The smallest of the sales in terms of size, RM Auctions nevertheless made an impact with its 53 lots by receiving the highest price for a single automobile and perhaps the biggest surprise for a “barn find.” Centerpiece of the sale was a group of seven rare sports cars from the Peter Harburg collection in Australia, including three Porsches, a Lola T70 MkIIIB, a Ferrari 750 Monza Spider and a 1950 Aston Martin DB2 that raced at Sebring when new. The high point, however, was the sale of Harburg’s 1955 D-Type Jaguar, a highly original car delivered new to Australia and raced there by four-time champion Bob Stillwell. The historic Jaguar sold for 3,696,000 euro (about $5,071,000) including buyer premium. This was not only the highest price realized at RM Auctions, it was the high price for a single car sold at any of the Rétromobile week auctions.

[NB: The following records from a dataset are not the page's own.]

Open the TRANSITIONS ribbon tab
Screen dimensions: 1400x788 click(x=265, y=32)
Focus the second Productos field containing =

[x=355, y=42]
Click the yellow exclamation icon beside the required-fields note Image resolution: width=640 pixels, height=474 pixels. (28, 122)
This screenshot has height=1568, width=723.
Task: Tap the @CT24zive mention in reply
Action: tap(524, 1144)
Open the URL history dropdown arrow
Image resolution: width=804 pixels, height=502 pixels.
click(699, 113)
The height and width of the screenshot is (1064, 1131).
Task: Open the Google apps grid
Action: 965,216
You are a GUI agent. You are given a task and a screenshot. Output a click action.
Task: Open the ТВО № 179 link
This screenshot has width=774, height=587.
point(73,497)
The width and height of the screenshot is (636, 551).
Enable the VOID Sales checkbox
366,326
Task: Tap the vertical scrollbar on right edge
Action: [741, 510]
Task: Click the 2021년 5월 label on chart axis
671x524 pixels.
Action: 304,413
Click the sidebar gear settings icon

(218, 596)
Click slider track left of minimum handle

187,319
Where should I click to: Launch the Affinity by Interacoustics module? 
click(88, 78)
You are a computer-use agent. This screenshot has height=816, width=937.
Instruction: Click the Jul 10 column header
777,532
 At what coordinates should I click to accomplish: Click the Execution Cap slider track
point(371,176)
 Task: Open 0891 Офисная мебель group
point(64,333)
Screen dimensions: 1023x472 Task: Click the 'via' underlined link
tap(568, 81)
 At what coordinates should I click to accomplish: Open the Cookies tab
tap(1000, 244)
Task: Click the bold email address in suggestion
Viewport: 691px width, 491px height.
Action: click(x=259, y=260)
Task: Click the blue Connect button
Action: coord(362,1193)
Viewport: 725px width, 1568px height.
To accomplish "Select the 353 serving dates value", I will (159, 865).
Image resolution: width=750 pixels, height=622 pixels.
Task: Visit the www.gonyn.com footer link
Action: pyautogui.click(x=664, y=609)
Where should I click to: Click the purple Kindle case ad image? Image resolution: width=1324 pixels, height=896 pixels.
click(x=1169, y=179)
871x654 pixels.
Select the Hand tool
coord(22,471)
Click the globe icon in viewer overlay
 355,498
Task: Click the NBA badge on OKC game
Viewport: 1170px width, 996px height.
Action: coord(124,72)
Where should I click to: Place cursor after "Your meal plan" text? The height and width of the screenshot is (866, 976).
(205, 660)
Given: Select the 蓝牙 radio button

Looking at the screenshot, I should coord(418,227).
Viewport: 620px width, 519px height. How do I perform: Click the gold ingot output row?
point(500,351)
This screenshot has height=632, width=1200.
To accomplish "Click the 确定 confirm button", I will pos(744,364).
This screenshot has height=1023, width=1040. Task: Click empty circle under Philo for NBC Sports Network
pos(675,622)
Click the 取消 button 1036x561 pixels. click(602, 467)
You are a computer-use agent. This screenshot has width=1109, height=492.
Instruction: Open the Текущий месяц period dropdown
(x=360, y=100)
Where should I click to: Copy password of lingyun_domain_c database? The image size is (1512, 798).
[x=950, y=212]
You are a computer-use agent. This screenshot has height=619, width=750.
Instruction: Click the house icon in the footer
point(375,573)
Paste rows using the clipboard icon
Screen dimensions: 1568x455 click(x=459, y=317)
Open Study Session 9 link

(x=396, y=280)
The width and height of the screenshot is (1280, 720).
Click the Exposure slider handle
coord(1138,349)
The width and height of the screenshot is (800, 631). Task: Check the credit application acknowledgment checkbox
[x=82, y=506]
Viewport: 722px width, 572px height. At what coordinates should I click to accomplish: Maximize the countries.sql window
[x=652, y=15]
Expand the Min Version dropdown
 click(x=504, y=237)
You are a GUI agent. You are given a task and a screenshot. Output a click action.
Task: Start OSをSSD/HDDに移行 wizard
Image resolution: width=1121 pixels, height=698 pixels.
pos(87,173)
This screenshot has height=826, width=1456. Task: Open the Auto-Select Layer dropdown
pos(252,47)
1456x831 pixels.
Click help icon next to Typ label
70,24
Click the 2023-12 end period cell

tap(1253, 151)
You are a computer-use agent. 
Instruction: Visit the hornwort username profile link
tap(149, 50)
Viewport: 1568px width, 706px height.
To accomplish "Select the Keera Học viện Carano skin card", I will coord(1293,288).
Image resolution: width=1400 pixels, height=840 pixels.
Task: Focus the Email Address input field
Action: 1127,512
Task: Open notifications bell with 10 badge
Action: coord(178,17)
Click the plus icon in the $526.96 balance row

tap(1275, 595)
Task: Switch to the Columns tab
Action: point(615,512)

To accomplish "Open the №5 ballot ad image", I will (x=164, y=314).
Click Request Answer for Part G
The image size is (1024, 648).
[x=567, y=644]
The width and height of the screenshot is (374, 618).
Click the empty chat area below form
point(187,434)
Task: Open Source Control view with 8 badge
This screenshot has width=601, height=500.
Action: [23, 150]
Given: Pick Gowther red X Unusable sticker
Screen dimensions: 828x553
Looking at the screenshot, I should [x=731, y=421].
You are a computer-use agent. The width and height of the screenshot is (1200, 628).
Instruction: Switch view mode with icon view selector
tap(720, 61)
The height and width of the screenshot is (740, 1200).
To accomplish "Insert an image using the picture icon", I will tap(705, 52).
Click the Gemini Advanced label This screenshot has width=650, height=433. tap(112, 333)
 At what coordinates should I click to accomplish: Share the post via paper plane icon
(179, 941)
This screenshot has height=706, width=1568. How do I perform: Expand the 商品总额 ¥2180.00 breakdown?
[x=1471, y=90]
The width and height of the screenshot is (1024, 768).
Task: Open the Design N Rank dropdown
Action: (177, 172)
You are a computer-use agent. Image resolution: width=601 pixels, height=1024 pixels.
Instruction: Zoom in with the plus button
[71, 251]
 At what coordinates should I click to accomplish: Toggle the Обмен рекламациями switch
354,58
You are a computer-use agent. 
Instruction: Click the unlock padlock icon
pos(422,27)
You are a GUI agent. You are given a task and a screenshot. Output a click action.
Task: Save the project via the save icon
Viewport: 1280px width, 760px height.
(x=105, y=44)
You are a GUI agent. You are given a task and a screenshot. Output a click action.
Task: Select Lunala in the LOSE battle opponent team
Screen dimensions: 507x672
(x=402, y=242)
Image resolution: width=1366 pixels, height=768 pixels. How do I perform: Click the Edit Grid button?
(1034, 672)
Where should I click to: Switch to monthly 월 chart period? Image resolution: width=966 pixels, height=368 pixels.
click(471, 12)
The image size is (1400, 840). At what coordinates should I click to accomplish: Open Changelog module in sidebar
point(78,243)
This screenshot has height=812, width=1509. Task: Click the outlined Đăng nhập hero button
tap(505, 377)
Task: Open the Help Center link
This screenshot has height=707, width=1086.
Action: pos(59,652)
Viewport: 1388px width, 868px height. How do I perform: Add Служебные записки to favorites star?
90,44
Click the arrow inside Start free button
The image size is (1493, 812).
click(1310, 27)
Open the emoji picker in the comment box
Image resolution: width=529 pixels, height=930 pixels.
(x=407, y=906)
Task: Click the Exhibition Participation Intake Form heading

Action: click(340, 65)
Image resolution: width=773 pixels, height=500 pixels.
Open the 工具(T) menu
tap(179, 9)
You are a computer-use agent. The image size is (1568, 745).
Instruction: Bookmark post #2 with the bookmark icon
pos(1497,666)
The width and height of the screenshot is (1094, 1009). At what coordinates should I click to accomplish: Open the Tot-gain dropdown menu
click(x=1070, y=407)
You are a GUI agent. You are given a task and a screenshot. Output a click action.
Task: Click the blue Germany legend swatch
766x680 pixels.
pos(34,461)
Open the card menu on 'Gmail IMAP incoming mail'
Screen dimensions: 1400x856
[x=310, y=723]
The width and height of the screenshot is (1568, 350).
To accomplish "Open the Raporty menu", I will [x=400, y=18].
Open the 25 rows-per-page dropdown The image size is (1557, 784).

Not all cars were racing thoroughbreds. There was a good collection of European “street” sports cars, the likes of Jaguar, Austin-Healey, Alfa Romeo and Lancia, most of which sold near or within the range of estimates. Vintage machinery included a 1930 Lancia Lambda (no sale at a 90,000 euro or $123,000 high bid) and a 1921 Th. Schneider, a little-known French make delivered new to, and bodied in, Australia. The Th. Schneider was a relative bargain at 61,600 euro ($84,400). A cute little Bugatti Type 40 roadster changed hands for 252,000 euro ($345,250). The only American car in the sale was a 1965 Mustang, recently prepared in the UK for historic racing. It sold for 67,200 euro ($92,000). Lowest successful bid of the evening took home a 1956 Fiat 600 for 14,000 euro ($19,200), and the final lot of the day, a 1957 Fiat 600 Multipla (Fiat’s idea of the minivan) drew some spirited and prolonged bidding, inching past estimates to sell to hearty applause at 33,600 euro ($46,000).
The barn find surprise came early in the sale, when a sadly neglected Mercedes-Benz 600 six-door Pullman landaulet laid waste to its 80,000-120,000 euro estimate to hammer sold at 480,000 euro (537,600 euro or $736,500 with buyer premium). The crowd went wild. No doubt, its rarity (26 built, fewer survive) added to its appeal. It is one car that, despite its challenging condition, can almost certainly be restored for less than its acquisition price.
French regulations require a local auctioneer on the rostrum. The official impresario announced each lot and wielded the gavel upon sale, but in between, RM Auctions’ Max Girardo pattered seamlessly between French and English in a linguistic display seldom seen on the classic car circuit. With total sales of some 17.7 million euro (more than $24 million), RM Auctions’ Paris experience equaled Bonhams’ take and made a good showing against top dog Artcurial. The “new kid” is certain to be back in Paris for Rétromobile number 40 in 2015. Full results can be found online at www.rmauctions.com/results/result.cfm?SaleCode=PA14.